[Complete the following]
[1] From the news article on the lesser prairie chicken listing, list every person mentioned by name, along with the title or hometown the article gives for each.
[2] Using the news article on the lesser prairie chicken listing, decide whether each statement agrees with it. Answer yes or no and quote the words that decide it.
(a) The public forum took place at High Plains Technology Center.
(b) Competitive Power Ventures moved a project in Oklahoma to avoid prairie chickens.
(c) Alan Jett is from Slapout.
[3] Extend the news article on the lesser prairie chicken listing, starting after its final sentence.

[Text block]
=== Section Start ===
The Woodward News

Local News

September 7, 2011

Listing may danger state economy

Woodward, Okla. — Several state leaders believe the listing of the lesser prairie chicken as an endangered species would endanger the state's economy as well.

Some local landowners feel their rights as property owners may be threatened too.  

These state leaders, landowners as well as other political figures and businessmen  shared their concerns during a public forum hosted by U. S. Sen. Jim Inhofe's office at High Plains Technology Center Wednesday evening.

Understanding a desire to protect the birds, some landowners suggested less drastic measures to improve lesser prairie chicken populations other than a listing on the endangered species list, which would bring restrictions and regulations that would affect everyone from farmers to wind developers to construction crews repairing Oklahoma roads.

Alan Jett, of Slapout, said he previously asked representatives of the U. S. Fish and Wildlife Service, "Why don't you guys pay us to leave grain on the ground?"

"Well the answer was, 'We care about habitat, not artificially increasing the number of prairie chickens.' It seems to me like this whole thing is about increasing the number of prairie chickens," Jett said.

Representatives from the oil, gas and wind energy industries discussed measures they already take when developing land to avoid disturbing lesser prairie chicken habitats.

Vice President of Competitive Power Ventures Steve Wolfgram talked about developing wind farms near Woodward.  He said the company spent a lot of time and energy looking at the environment and going to landowners to ask them if the lesser prairie chicken would be negatively impacted if they developed on the land.

Wolfgram said many of landowners in Oklahoma said the lesser prairie chickens hadn't been around for decades.

However, at another project in Kansas there were prairie chickens in an area they had planned to develop, he said.  Because the company cares and is concerned, he said Competitive Power Ventures spent the money to move the project so the species would not be affected.

Many people also discussed the negative impact on the economy that would occur if the lesser prairie chicken were listed as an endangered species.

State Sen. Bryce Marlatt said the listing will have a devastating effect on jobs. He said they are trying to maintain and create jobs and if industries cannot develop on the land because of the lesser prairie chicken, it will diminish jobs.

Oklahoma Secretary of Agriculture Jim Reese agreed.
=== Section End ===
[Information]
=== Section Start ===
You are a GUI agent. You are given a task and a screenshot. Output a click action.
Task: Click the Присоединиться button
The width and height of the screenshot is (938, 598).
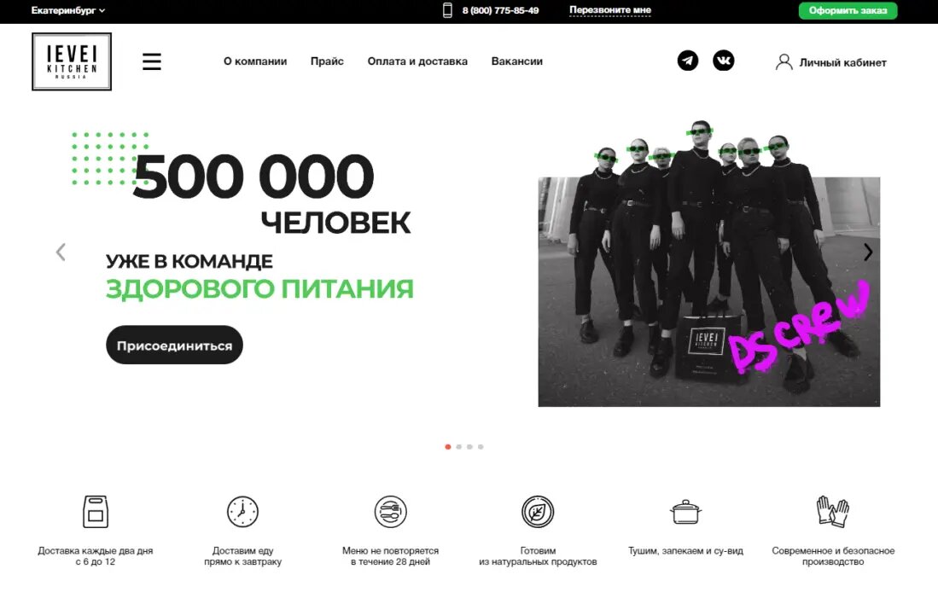(174, 345)
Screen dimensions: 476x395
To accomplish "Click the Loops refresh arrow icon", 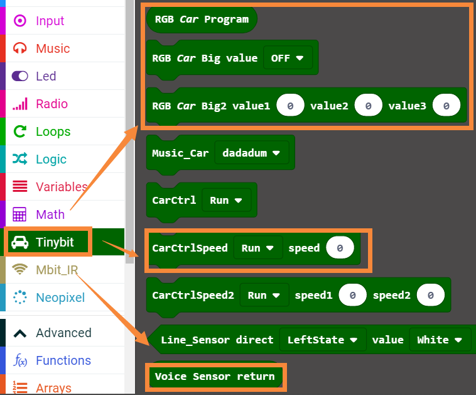I will click(20, 131).
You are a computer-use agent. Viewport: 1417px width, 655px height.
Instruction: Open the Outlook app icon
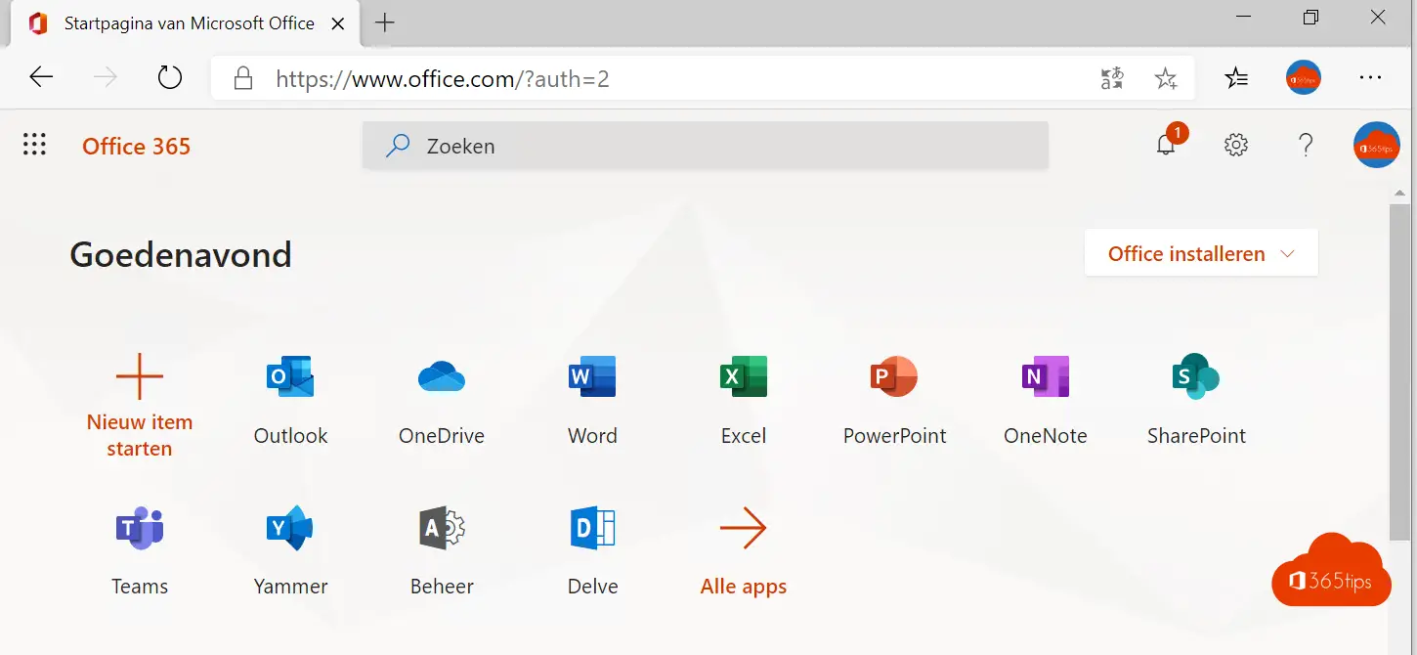[290, 377]

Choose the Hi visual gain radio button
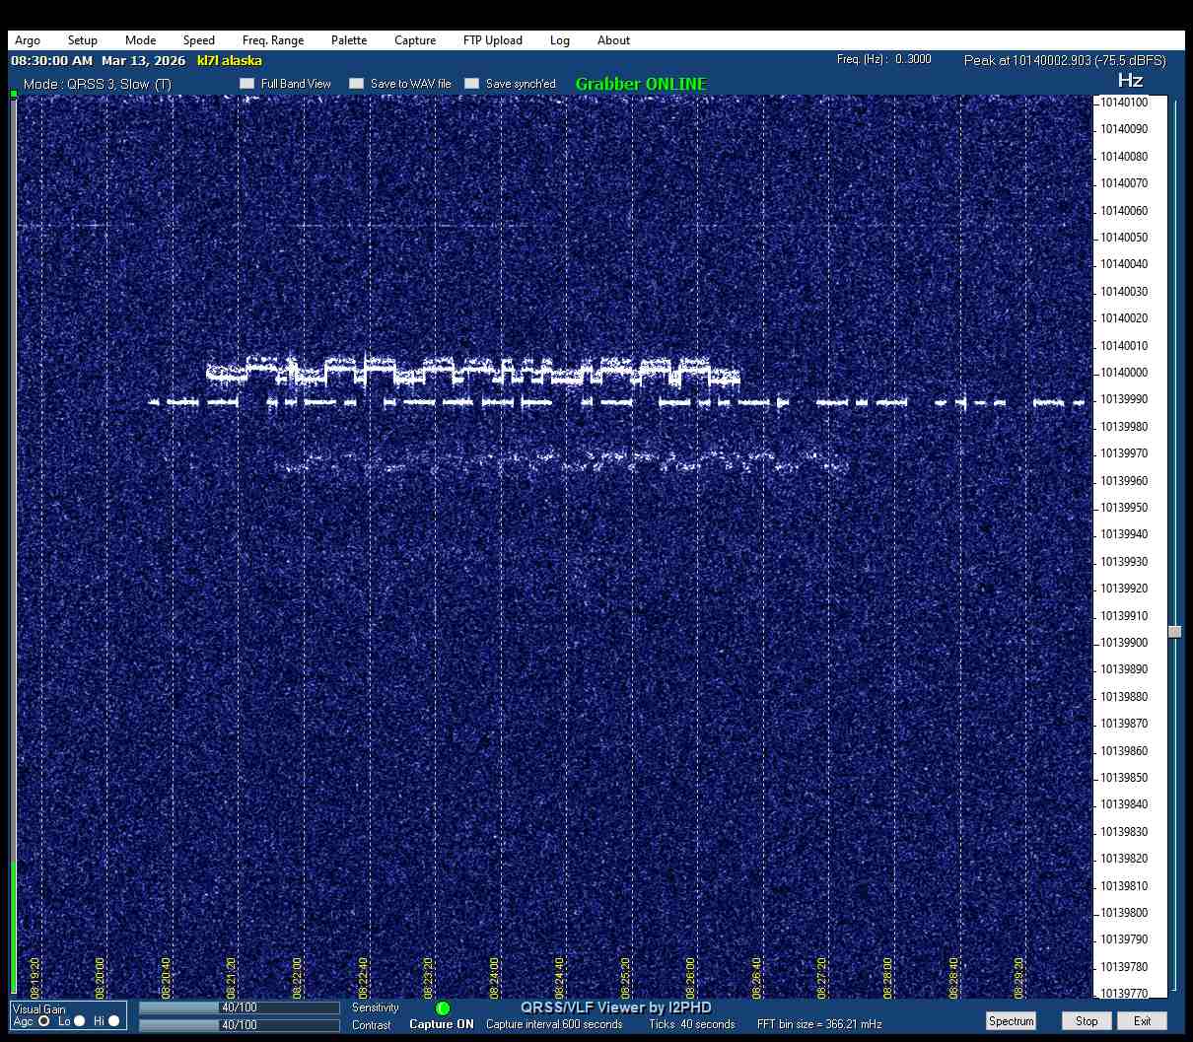114,1021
=== Section End ===
[Answers provided]
[1]
- Jim Inhofe, U. S. Senator, whose office hosted the forum
- Alan Jett, of Slapout
- Steve Wolfgram, Vice President of Competitive Power Ventures
- Bryce Marlatt, State Senator
- Jim Reese, Oklahoma Secretary of Agriculture

[2]
(a) Yes: "hosted by U. S. Sen. Jim Inhofe's office at High Plains Technology Center Wednesday evening."
(b) No: "However, at another project in Kansas there were prairie chickens in an area they had planned to develop"
(c) Yes: "Alan Jett, of Slapout"

[3]
Reese discussed how oil, gas and wind industries provide a lot of jobs which allow families to stay in Western Oklahoma.

Beyond affecting the area and state economy, some question whether listing the prairie chicken as endangered and generating more governmental involvement will actually benefit the birds.

Jett said people receive a lot of conflicting information from the government.

For example, one of the problems for the prairie chickens are fences, which he said the government encouraged people to put up in the Homestead Act.  Also, Eastern Red Cedar trees are problematic to the habitat of the prairie chickens, which he said the government gave landowners to plant for wind breaks.

"It seems to me like part of the problem is the government. So do you guys have a better plan this time?" Jett asked.

Director of U.S. Fish and Wildlife Services Dan Ashe said he understood that economic effects are a great concern with the potential listing of the prairie chicken.  However, Ashe said the law requires the decision to be based on the biological status of the species, which includes an examination of population numbers, geographic isolation and genetic diversity.

Ashe said they are currently in the "diagnosis" stage of the listing process. The Wildlife Service, Oklahoma Department of Wildlife, Oklahoma politicians and other agencies are partnering together in order to research the biological status of the lesser prairie chicken which will ultimately determine whether or not it will be listed as an endangered or threatened species.

Results will not be determined until June 2012 and the Wildlife Service expects to issue a proposed rule on whether to list the species by Sept. 30, 2012.